Most importantly, this is a passionate tilt at the death penalty. This is also remarkable character study, a complex psychological portrait of love, friendship and murder. A morality tale that works as well today as when it was written.

“Do you think I don’t know that?” the woman cried. “Sure, Walter dies tomorrow, but I don’t and my other kids don’t.” [the boy’s mother reflecting on the hardships of working-class life]

The Fifth Caller (1959)

A beautiful unconscious woman lies in a single bed cubicle on a hospital ward in Santa Monica. She was found on a beach, her wrists slit, near death. If it wasn’t for the intervention of Oscar Dunlap walking his dog…

By her bedside are Douglas Marshall an investigator for the D.A.’s Office and the patient’s physician, Dr. Huntziger. Anna Bardossy is a thirty-two-year-old immigrant from communist Hungary. Her employer, Dr. Lillian Whitehall, helped Anna to get US status and she became her nursing assistant. Dr. Whitehall’s practice is unusual, she has a degree from her own college and uses cobbled together psychological approaches and mysticism to treat her patients. As Anna comes round, Marshall begins interrogating her. Anna confirms her name and address but then things get a little sticky. Marshall wants to establish her movements for the day before. The police found expensive labelled lingerie in her car but she can’t remember shopping at Bannock’s and she doesn’t earn enough money for that kind of place anyway. Marshall accuses her of a blazing row with Dr. Whitehall but there is still no reaction so he drops the bombshell that the Dr. Whitehall was murdered.

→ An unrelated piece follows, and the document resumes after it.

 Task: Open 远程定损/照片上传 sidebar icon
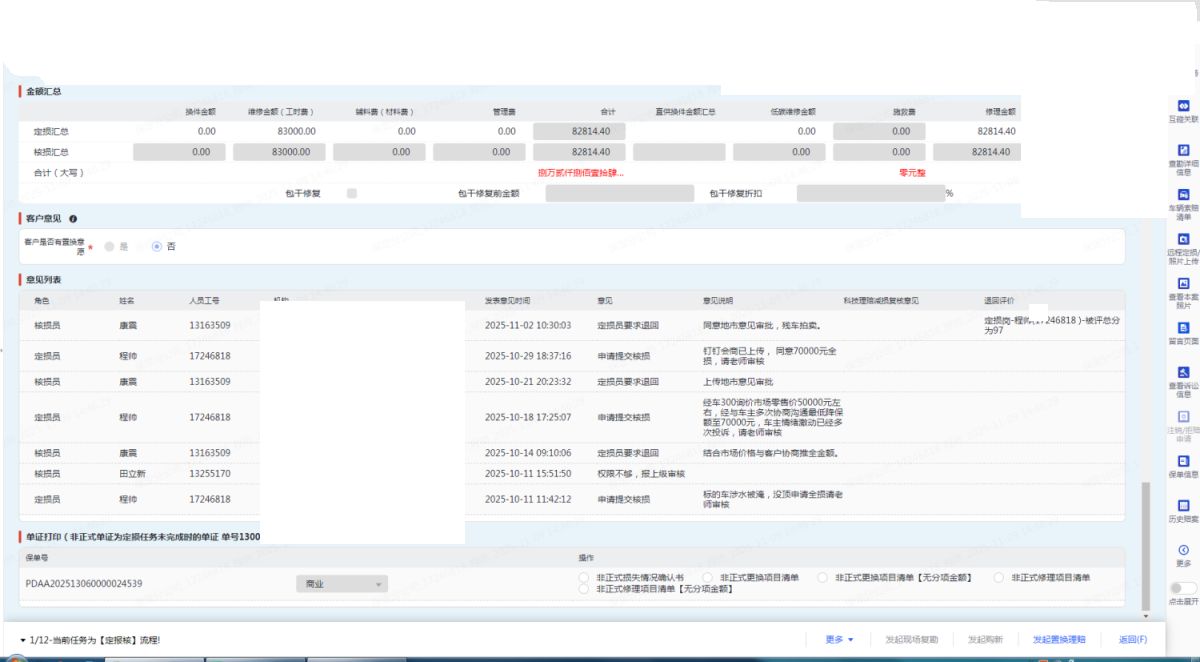click(1183, 239)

“The death of Lillian Whitehall wasn’t the quiet passing her followers would have desired. It was lurid and ugly, and sensationalized in the press.”

Anna is the only credible suspect, a confession would tidy things up nicely, but Anna sticks to her story that she can’t remember anything. Marshall thinks a survivor from Europe and the war would know how to lie well – self-preservation.

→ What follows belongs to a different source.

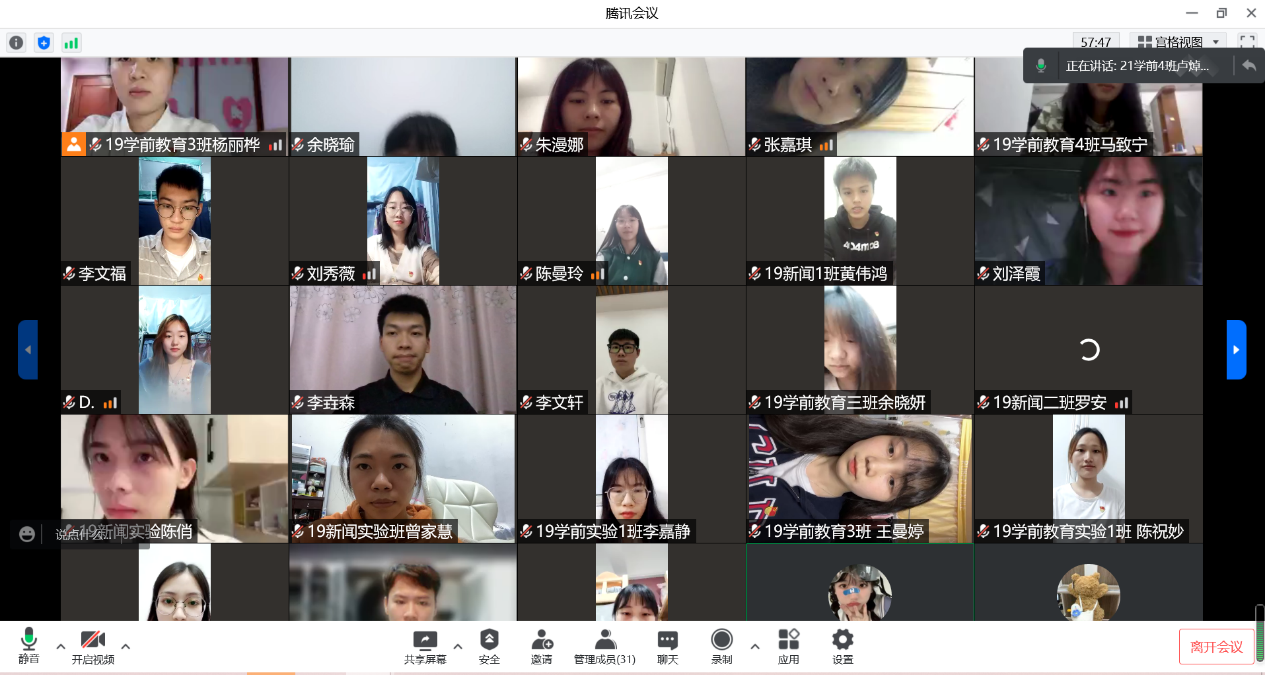Expand audio options arrow beside 静音
The width and height of the screenshot is (1265, 675).
click(x=60, y=646)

“They didn’t know what strength can be left when all the strength should be gone. They hadn’t lived in the camps and learned.” [Anna]

There are others who saw the doctor on the day she was killed; the patient Mrs. Griswold (who found the body), her lawyer Harold Elrod (who called the police), her brother Byron Davies (they haven’t always seen eye to eye) and a repair man. The police want to charge Anna, Marshall would prefer a confession but Dr. Huntziger comes up with the idea of confronting Anna with the other witnesses to help get her memory back, filling in details of the fateful day. Mrs. Griswold instantly reveals her dislike of Anna and distrust of foreigners but as the interviews continue things do seem to be stacking up against Anna. Something is bothering Marshall:

“It was such a simple case: a woman had been found murdered in her study; another woman, known to have quarrelled bitterly with her, subsequently attempted suicide. There were witnesses to the hostility between them, there were motives, there was opportunity. And yet…”

Again, the tension is palpable and the pace snappy. There are a lots to themes running through this tale but again the rush to judgement on people stands out.

I think that both of these novels are cracking stories well told, they manage to disguise exactly what is going on until the denouement. Of the two, Borrow the Night is the more radical and original novel – I think it’s a ‘special one, not one of the bottle’. Change the setting and it could have been written today. Nielsen is an exceptional writer, intelligent and emotionally aware. I think this is a must read for fans of psychological noir.